Add a 👍 reaction to pull requests you find important.

[MattSturgeon]

I have tried running nixpkgs-review, but it seems to kill my tmux terminal pane before showing any kind of useful output. I can debug & rerun it if needed for this PR.

nixpkgs-review builds all packages that were "changed" by a PR. You can view what was added, removed, and changed in the "eval summary" CI results. In this case:

1. nixos-install-tools
2. tests.nixos-functions.nixos-test

I don't think running nixpkgs-review adds any value in this case.

[MattSturgeon]

I'm not familiar with bore and can't comment on whether you're using or configuring it correctly. I'm also not intimately familiar with NixOS systemd services. I can review general nix and module system stuff though.

I think the biggest issue is that you've decided to cleanly separate the "server" and "local" stuff into separate files. As much of the implementation is identical, this leads to a lot of duplication.

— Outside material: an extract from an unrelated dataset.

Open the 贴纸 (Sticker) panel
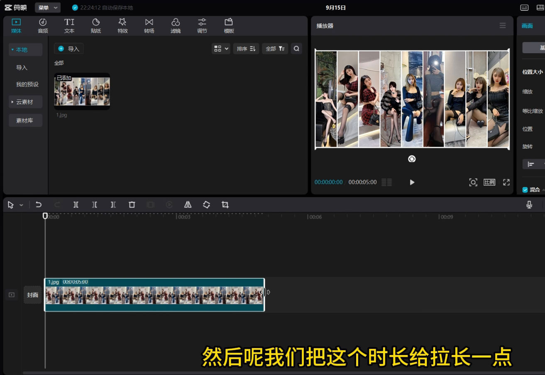The height and width of the screenshot is (375, 545). 95,25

We can DRY this up by combining similar files together and explicitly handling where local/server need to be different. Or alternatively, implement "common" things in a shared file and "special" things in separate files that import the shared file.

Also, when this PR is ready to be merged (or ideally, sooner while it's being reviewed), your commits will need some cleanup. See https://github.com/NixOS/nixpkgs/blob/master/CONTRIBUTING.md#commit-conventions

• Create one commit for each logical unit.
• If you have commits pkg-name: oh, forgot to insert whitespace: squash commits in this case.
  Use git rebase -i. See Squashing Commits for additional information.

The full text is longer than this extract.